Source excerpt:
^^^^

13F Filing Coverage Performance Analytics Data Accuracy

General & Platform

What is 13Foresight?
13Foresight is a professional-grade institutional intelligence platform that tracks and analyzes SEC Form 13F filings. We normalize raw filings from thousands of hedge funds and asset managers into clean, queryable data β€” and layer on top a full suite of analytics: strategy backtesting, performance rankings, portfolio construction, crowding scores, and capital flow signals. Whether you're a retail investor researching what Berkshire Hathaway is holding or a professional PM benchmarking manager alpha, 13Foresight gives you institutional-level tools without the institutional price tag.
What are 13F filings?
Form 13F is a quarterly disclosure required by the SEC for any institutional investment manager controlling $100 million or more in U.S. equity securities. It must be filed within 45 days of each calendar quarter-end (March, June, September, December). The filing lists all long equity positions, exchange-traded options, and convertible bonds held at quarter-end β€” but does not include short positions, cash, bonds, or non-U.S. listed securities. It's essentially a quarterly snapshot of the "public" side of a fund's portfolio.

^^^^

Provided material:
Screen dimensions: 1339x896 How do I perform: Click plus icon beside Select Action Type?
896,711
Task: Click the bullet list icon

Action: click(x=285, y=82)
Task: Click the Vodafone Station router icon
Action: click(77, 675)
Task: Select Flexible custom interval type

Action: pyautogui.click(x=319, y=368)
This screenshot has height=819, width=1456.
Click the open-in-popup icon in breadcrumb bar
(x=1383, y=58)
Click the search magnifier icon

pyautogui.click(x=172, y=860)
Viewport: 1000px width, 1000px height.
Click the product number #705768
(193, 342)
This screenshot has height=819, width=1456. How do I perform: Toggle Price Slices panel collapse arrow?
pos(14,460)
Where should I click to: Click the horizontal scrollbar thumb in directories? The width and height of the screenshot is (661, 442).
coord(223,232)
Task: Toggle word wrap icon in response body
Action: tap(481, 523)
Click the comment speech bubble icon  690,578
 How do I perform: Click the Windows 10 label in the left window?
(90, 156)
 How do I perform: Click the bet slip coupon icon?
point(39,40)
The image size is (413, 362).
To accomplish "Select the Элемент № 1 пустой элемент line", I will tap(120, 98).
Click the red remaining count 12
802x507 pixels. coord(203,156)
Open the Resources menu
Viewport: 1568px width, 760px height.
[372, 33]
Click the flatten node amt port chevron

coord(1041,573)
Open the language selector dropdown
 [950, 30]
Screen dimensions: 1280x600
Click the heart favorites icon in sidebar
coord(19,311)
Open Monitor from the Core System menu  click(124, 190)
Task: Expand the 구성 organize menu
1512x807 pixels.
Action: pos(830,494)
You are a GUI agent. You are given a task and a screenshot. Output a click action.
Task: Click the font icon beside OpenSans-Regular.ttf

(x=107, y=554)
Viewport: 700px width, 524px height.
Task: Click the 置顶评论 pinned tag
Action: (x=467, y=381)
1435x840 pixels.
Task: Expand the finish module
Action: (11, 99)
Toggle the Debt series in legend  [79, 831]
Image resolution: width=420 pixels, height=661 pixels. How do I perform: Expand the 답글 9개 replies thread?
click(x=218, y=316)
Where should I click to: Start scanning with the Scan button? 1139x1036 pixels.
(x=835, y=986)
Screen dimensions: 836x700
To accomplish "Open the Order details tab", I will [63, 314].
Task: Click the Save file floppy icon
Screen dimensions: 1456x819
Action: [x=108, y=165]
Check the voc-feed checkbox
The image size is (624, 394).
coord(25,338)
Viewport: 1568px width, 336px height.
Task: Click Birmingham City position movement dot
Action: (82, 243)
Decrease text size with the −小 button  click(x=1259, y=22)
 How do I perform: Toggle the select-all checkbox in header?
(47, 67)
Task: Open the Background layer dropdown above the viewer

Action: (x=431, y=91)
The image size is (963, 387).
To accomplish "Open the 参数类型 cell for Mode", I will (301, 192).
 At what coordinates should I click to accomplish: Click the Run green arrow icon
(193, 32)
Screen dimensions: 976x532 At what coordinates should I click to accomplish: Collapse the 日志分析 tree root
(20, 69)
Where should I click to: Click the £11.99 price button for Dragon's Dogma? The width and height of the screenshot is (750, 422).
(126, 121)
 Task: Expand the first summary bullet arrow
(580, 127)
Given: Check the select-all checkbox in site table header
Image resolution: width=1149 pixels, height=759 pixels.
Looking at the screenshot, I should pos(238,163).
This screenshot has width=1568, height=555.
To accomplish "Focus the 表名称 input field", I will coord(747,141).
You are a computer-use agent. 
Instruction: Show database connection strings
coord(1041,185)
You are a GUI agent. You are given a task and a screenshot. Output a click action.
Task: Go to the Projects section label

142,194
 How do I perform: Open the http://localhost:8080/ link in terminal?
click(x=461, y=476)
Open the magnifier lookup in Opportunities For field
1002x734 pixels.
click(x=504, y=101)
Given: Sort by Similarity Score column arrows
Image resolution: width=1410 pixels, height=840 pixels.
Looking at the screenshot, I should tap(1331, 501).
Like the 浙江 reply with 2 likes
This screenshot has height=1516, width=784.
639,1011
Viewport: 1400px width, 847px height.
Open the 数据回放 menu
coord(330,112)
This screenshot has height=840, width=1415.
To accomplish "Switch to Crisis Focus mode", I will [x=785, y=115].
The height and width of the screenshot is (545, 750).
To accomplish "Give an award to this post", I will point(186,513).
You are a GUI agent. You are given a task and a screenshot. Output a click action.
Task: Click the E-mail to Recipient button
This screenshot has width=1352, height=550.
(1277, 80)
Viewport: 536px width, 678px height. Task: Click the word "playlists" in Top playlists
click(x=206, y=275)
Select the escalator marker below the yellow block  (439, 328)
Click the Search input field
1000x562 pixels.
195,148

^^^^

Given instruction A: Quote the 13Foresight FAQ text word for word, starting at the words "Form 13F is" and ending after "a fund's portfolio.".
Given instruction B: Print again, unchanged, the part of the listing from the line containing "Click the comment" through the line containing "coord(1041,573)", including both of those lines.

Reply A:
Form 13F is a quarterly disclosure required by the SEC for any institutional investment manager controlling $100 million or more in U.S. equity securities. It must be filed within 45 days of each calendar quarter-end (March, June, September, December). The filing lists all long equity positions, exchange-traded options, and convertible bonds held at quarter-end β€” but does not include short positions, cash, bonds, or non-U.S. listed securities. It's essentially a quarterly snapshot of the "public" side of a fund's portfolio.

Reply B:
Click the comment speech bubble icon  690,578
 How do I perform: Click the Windows 10 label in the left window?
(90, 156)
 How do I perform: Click the bet slip coupon icon?
point(39,40)
The image size is (413, 362).
To accomplish "Select the Элемент № 1 пустой элемент line", I will tap(120, 98).
Click the red remaining count 12
802x507 pixels. coord(203,156)
Open the Resources menu
Viewport: 1568px width, 760px height.
[372, 33]
Click the flatten node amt port chevron

coord(1041,573)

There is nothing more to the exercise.